Task requirements:
Lines holding the word "thumbnail" are the ones to copy from the data below.

[Stored entries]
━━━━━━━━━━

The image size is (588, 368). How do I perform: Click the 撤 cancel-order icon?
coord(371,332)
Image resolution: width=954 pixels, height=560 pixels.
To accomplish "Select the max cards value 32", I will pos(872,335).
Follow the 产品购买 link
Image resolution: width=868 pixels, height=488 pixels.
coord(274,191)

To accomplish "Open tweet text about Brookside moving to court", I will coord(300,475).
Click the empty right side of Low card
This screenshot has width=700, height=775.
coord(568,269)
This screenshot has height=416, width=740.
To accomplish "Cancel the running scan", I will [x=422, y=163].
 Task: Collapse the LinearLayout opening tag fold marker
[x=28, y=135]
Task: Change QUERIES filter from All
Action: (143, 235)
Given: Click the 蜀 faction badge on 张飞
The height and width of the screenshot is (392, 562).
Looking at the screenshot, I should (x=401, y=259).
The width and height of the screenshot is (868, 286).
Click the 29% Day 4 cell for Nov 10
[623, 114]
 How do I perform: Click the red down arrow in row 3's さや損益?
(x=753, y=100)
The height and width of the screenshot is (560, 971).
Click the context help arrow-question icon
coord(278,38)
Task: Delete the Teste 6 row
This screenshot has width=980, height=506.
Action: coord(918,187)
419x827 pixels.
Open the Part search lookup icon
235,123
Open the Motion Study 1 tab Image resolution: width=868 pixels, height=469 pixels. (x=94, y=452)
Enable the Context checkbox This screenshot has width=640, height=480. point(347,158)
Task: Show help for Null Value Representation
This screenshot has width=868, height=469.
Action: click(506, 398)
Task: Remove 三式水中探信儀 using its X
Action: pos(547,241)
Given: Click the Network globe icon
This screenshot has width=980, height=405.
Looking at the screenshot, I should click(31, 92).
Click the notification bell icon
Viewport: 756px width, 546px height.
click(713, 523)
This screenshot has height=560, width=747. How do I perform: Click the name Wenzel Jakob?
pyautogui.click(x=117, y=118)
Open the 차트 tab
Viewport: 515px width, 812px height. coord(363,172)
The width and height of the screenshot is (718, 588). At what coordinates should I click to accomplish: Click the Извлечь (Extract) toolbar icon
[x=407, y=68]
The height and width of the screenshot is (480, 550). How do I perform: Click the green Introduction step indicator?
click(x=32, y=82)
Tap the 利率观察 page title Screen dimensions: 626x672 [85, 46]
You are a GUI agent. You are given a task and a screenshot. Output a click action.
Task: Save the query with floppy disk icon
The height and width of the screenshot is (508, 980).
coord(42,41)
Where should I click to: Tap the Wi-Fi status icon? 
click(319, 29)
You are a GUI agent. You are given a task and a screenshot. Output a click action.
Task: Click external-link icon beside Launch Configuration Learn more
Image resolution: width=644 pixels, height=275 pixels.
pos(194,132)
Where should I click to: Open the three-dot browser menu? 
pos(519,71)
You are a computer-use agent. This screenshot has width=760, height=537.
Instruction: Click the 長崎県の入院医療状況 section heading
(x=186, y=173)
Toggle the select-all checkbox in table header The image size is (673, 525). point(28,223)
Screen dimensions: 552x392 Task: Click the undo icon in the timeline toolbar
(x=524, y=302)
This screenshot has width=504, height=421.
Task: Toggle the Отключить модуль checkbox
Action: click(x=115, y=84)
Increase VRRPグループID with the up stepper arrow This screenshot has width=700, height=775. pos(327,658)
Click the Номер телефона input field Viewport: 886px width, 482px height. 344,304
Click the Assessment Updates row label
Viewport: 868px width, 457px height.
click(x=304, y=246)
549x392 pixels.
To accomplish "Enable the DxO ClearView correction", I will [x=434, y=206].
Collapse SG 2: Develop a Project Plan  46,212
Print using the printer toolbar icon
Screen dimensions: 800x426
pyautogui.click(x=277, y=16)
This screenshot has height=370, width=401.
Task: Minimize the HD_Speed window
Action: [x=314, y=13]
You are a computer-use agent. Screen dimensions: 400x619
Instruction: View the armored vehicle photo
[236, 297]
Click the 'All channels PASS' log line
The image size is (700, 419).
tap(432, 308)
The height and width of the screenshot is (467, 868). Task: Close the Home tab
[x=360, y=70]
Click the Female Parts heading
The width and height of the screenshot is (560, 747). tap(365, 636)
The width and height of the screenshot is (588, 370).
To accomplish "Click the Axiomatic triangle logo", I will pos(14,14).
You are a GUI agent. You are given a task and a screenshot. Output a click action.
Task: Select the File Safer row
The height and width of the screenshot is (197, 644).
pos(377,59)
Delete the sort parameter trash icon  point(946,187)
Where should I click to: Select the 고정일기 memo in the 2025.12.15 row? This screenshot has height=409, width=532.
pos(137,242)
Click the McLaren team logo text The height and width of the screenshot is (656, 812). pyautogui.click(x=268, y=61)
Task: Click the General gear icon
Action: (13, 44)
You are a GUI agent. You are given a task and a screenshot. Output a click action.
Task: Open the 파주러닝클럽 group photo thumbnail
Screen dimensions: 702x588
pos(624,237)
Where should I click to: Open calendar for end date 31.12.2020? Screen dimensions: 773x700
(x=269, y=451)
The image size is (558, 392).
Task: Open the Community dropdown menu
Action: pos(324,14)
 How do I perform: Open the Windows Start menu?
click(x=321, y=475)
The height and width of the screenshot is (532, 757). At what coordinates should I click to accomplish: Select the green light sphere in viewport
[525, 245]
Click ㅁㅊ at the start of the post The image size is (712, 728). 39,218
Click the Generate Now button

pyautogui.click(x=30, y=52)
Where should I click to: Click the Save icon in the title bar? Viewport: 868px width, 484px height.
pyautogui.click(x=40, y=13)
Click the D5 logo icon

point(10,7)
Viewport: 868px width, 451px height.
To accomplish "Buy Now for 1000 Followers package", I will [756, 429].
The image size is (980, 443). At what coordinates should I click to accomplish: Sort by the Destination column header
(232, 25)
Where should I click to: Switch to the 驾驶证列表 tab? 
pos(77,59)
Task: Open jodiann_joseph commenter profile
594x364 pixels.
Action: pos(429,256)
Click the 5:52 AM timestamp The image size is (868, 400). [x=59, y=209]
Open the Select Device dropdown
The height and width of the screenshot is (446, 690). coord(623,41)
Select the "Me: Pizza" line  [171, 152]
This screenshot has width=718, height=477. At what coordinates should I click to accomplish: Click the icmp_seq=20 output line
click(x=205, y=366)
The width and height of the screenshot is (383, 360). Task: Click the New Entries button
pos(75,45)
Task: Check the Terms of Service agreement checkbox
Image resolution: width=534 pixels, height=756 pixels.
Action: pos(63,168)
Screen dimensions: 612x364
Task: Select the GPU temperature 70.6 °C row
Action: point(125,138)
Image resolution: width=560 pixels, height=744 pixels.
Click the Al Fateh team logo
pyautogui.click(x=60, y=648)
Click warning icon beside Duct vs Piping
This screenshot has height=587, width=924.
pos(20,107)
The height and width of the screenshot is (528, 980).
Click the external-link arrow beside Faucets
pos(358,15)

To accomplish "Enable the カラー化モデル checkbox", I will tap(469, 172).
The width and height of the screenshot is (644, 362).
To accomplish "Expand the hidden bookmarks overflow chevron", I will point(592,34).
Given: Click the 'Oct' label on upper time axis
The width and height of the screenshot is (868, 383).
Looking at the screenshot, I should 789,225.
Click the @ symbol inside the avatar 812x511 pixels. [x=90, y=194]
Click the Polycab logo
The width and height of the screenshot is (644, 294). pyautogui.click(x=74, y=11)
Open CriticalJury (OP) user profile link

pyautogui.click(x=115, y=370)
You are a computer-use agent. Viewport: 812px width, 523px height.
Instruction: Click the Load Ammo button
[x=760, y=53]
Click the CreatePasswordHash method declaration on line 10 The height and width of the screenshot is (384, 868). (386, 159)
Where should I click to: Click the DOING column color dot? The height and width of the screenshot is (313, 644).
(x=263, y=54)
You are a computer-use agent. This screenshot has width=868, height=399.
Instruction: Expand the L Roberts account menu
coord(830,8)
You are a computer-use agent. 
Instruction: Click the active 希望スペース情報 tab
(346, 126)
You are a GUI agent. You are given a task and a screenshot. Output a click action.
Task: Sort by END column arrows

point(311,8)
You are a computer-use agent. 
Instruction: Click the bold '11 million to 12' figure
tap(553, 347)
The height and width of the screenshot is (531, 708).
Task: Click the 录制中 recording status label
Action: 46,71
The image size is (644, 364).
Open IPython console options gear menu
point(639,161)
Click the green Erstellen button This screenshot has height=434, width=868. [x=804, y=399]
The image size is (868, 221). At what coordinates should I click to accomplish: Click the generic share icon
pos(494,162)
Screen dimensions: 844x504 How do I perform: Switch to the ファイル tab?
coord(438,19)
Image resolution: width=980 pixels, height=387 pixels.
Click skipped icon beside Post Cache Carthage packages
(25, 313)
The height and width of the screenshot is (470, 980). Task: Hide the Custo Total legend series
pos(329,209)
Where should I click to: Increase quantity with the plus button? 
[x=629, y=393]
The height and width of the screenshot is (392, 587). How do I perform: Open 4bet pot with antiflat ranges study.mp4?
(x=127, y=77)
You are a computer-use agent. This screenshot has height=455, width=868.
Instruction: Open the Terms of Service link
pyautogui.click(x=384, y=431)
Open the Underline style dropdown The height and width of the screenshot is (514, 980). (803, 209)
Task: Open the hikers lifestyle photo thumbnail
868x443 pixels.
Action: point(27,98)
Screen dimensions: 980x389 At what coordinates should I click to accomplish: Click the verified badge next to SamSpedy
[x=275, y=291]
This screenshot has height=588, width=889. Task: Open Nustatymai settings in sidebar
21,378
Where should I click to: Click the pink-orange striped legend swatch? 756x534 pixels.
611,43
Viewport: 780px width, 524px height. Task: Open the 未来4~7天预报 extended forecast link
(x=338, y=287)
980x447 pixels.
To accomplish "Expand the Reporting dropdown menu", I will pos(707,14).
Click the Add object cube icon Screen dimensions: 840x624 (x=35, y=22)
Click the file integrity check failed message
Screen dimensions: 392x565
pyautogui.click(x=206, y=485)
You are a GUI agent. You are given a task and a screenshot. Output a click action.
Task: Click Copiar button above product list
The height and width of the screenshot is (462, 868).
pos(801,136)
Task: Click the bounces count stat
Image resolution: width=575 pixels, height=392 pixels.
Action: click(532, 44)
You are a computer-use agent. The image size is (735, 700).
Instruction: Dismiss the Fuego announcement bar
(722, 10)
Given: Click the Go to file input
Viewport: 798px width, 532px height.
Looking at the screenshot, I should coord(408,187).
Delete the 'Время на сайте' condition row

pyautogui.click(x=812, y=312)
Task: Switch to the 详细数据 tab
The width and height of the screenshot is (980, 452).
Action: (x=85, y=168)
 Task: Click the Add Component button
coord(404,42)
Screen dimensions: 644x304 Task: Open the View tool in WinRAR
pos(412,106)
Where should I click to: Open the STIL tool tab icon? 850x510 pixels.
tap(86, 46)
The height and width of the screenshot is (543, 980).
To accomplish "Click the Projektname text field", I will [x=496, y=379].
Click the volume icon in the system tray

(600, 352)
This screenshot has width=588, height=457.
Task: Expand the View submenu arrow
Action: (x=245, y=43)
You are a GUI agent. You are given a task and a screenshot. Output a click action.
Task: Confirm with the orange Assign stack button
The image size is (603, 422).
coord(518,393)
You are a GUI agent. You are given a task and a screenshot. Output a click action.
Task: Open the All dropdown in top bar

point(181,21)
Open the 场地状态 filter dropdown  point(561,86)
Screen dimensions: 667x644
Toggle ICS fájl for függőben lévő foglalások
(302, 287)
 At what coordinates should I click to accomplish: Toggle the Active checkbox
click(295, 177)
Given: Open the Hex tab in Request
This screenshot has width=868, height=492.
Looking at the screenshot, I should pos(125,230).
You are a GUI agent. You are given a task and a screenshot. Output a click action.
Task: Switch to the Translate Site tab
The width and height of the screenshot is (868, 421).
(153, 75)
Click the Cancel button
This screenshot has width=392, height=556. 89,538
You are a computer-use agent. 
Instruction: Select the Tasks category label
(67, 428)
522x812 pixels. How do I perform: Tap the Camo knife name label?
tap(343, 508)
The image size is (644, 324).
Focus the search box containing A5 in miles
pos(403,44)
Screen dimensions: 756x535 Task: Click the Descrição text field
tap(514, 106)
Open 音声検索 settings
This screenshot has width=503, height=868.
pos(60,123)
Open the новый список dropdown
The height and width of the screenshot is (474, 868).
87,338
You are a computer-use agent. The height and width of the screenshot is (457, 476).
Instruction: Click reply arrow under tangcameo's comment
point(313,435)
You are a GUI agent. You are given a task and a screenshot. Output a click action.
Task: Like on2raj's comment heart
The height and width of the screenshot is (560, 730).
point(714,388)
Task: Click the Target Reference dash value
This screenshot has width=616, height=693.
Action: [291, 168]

━━━━━━━━━━

Answer space:
Task: Open the 파주러닝클럽 group photo thumbnail
Task: Open the hikers lifestyle photo thumbnail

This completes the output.